Why feedback feels different with offshore teams

Working with an offshore executive assistant requires a different communication approach than managing someone in your office. Three factors change how feedback lands.
Cultural communication differences
Many Philippines-based professionals communicate in a more indirect way than founders in the United States or Europe. Assistants may avoid pushing back or asking clarifying questions because direct disagreement can feel disrespectful in their cultural context.
This means unclear instructions often go unchallenged. If you say “clean up this spreadsheet,” your assistant might not ask what “clean up” means because they don’t want to appear incapable.

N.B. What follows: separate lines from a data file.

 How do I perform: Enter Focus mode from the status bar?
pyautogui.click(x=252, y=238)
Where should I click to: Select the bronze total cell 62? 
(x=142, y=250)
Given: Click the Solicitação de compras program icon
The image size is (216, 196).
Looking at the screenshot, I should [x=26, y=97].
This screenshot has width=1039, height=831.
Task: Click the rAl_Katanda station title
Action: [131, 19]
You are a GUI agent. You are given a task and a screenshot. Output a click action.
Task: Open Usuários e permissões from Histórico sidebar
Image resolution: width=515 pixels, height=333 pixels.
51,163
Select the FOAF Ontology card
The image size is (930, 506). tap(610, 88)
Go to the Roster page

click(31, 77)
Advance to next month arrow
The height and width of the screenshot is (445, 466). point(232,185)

You get back something technically cleaned up but not what you needed.
Time zone delays
When teams work across time zones, unclear instructions can delay progress by an entire day. You send feedback at 5 PM Eastern. Your assistant sees it at 6 AM Manila time. They have questions but you’re asleep. By the time you respond, another twelve hours pass.
Clear feedback reduces this cycle. When your correction includes the specific issue, the correct format, and an example, your assistant can act immediately without waiting for clarification.
The respect dynamic
In many offshore cultures, assistants show respect by avoiding confrontation. They won’t tell you that your instructions were confusing or that your deadline is unrealistic. This silence can look like agreement when it’s actually uncertainty.

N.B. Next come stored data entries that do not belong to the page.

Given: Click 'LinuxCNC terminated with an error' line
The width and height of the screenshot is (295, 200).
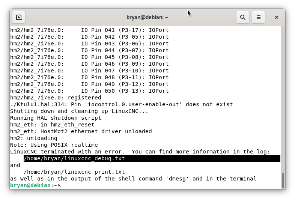Looking at the screenshot, I should 140,152.
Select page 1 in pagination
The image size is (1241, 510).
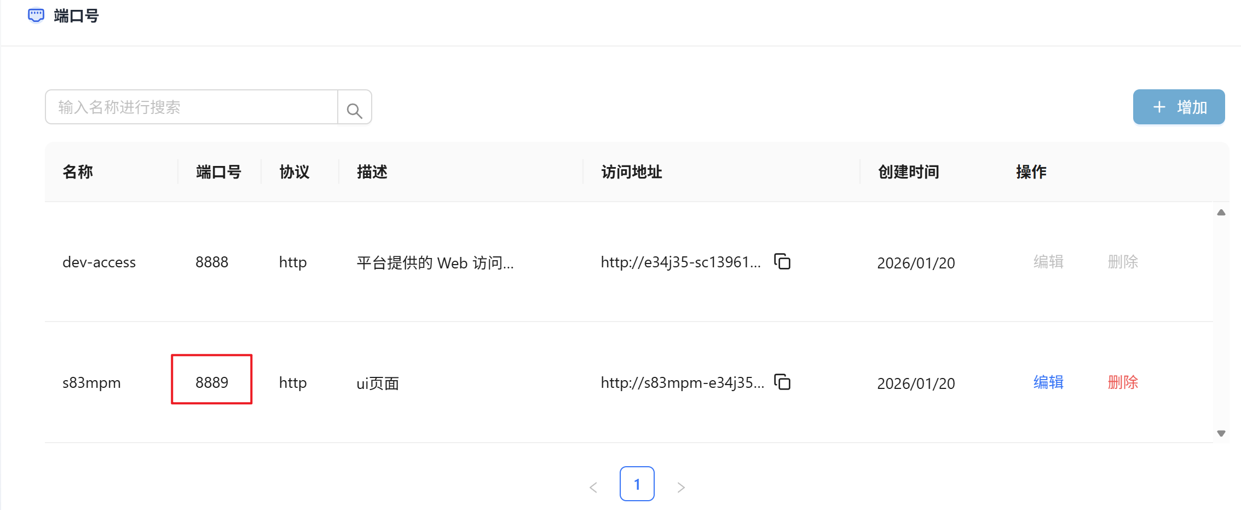point(637,484)
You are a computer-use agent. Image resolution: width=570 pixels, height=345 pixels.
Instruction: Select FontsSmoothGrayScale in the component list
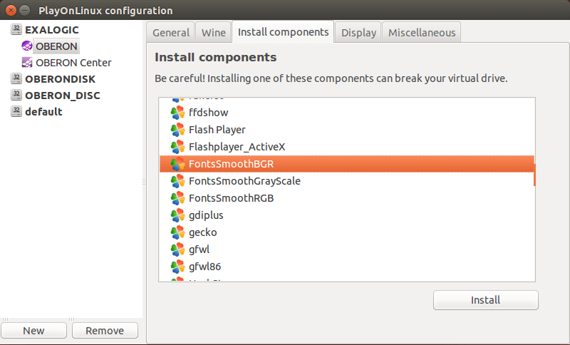point(244,181)
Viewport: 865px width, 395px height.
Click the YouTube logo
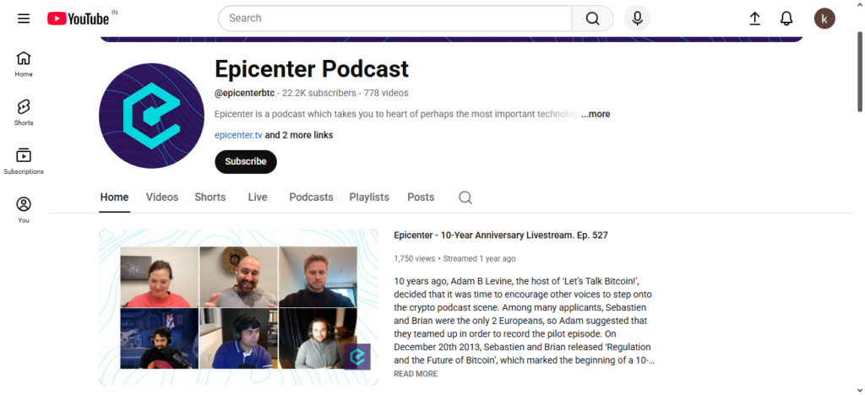[79, 19]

Founders must create space where questions and clarification are welcome. Say explicitly: “I expect you to ask questions when something is unclear. Asking questions is part of doing good work, not a sign that you don’t understand.”
The structure of clear feedback

Effective feedback follows a predictable structure that works across cultural differences.
Start with the desired outcome
Explain what the final result should look like before discussing what went wrong. Your assistant can only hit a target they can see.
Instead of starting with the mistake, describe the format, detail level, or timing you expected for the task. “The weekly report should include three sections: completed tasks with time spent, blocked items with reasons, and priorities for next week. Each section needs specific examples, not summaries.”
When your assistant understands the destination, the correction makes sense.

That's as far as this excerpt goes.